ILC2 regulate pulmonary collagen deposition. Disparate CD90 chimeras were generated by transferring CD90.1 T (CD3⁺) and B (CD19⁺) cells to Rag-1^−/− mice expressing the CD90.2 allele, which were subsequently treated with anti-CD90.2 or an isotype control mAb. (A) Lung frequency of CD4 and ILC2 in Rag-1^−/−, disparate CD90 chimeras treated with anti-IgG and disparate CD90 chimeras treated with anti-CD90.2. (B) Granuloma volume and representative histology images stained with Masson’s Trichrome (scale, 100 μM). Lung collagen (C) and cytokines (D) expressed per mg of lung protein. Data are representative of mean ± SEM (n = 3–5) from two individual experimental replicates (ns, not significant; *P < 0.05, **P < 0.01).

Fig. 4.

Transferring IL-13–expressing ILC2 induces pulmonary collagen deposition in IL-13–deficient mice. ILC2 isolated from WT and Il13^−/− were transferred into unchallenged and egg-challenged IL-13–deficient mice. (A) Representative histology images depicting Masson’s Trichrome staining from PBS and egg-challenged animals (scale, 100 μM) and (B) egg-associated granuloma volume. (C) Lung collagen expressed per mg of lung protein.
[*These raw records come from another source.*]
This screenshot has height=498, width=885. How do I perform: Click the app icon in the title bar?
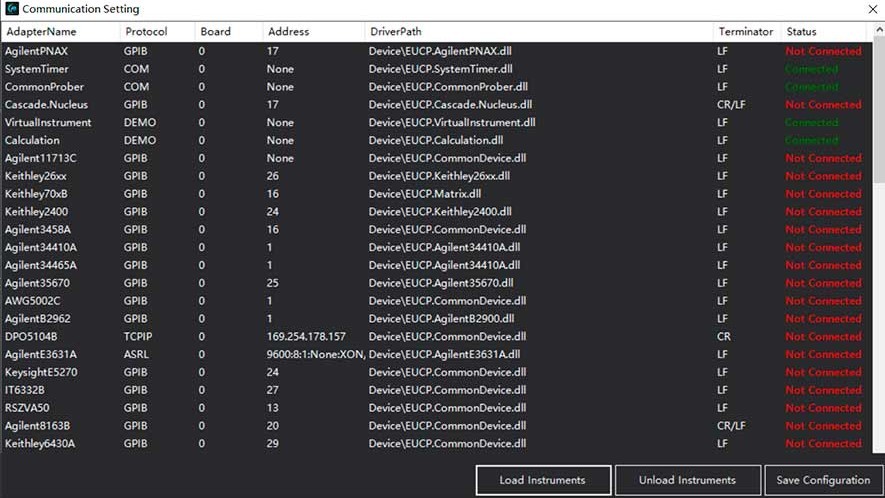click(x=11, y=8)
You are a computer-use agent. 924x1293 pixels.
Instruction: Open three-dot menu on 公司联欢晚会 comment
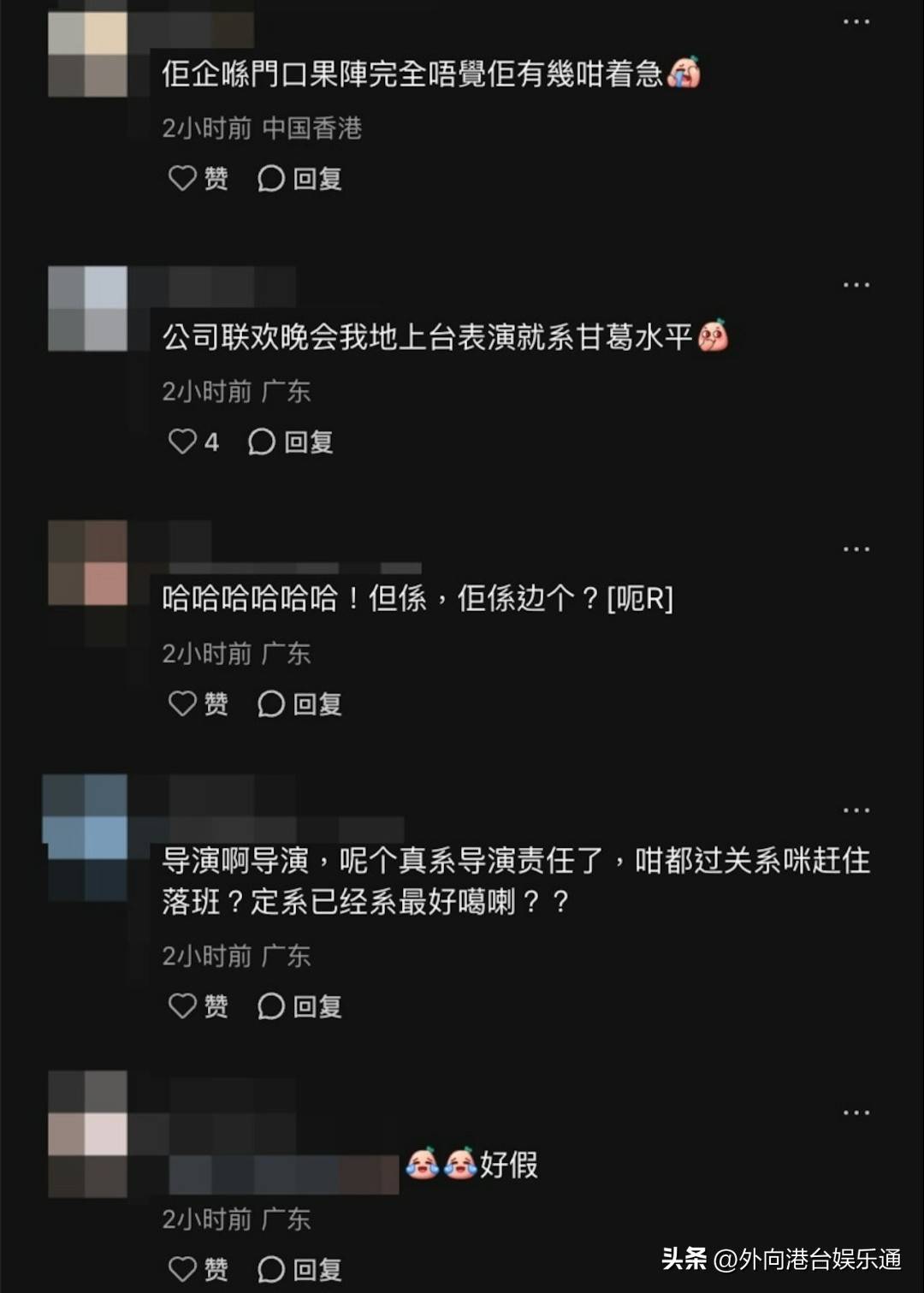click(x=856, y=285)
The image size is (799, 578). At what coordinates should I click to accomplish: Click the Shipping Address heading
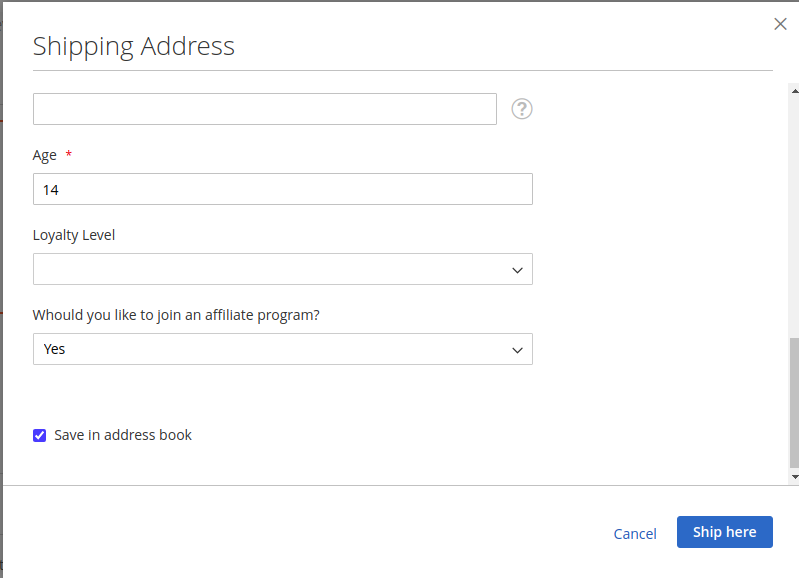(134, 46)
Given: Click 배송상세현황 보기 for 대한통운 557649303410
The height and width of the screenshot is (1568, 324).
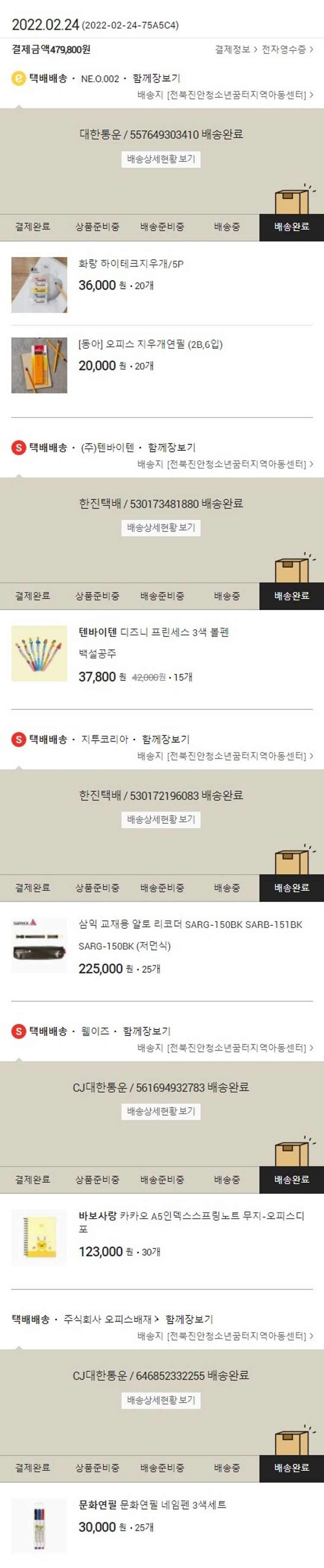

Data are representative of mean ± SEM (n = 2–4) from two individual experimental replicates (*P < 0.05).

Fig. 5.

IPF patients have increased expression of IL-25 and ILC2 in the BAL. BAL fluid was collected from patients with IPF at diagnosis and at a 1-y follow-up (IPF + 1 y) and patients diagnosed with erythema nodosum (EN; nonprogressive patients). (A) IL-25, IL-13, TGFβ, and IL-17A in BAL fluid expressed as fold-increase relative to EN patients. (B) Correlation between BAL fluid levels of IL-25, IL-13, TGFβ, or IL-17A and periostin was plotted and Pearson’s correlation calculated and displayed on the graph. (C) Representative plots of ILC2 [lineage (CD3, CD4, CD8, CD11b, CD11c, CD19, CD14, CD56, CD123, FcεR1) negative, expressing CRTH2, T1/ST2, CD45, ICOS, IL-7Rα, and IL-17BR] in the BAL of nonfibrotic patients and IPF patients, with expression of these cells displayed as a percentage of live cells per sample. Data are representative of mean ± SEM (n = 3, EN; n = 14, IPF and IPF + 1 y) (ns, not significant; *P < 0.05, **P < 0.01).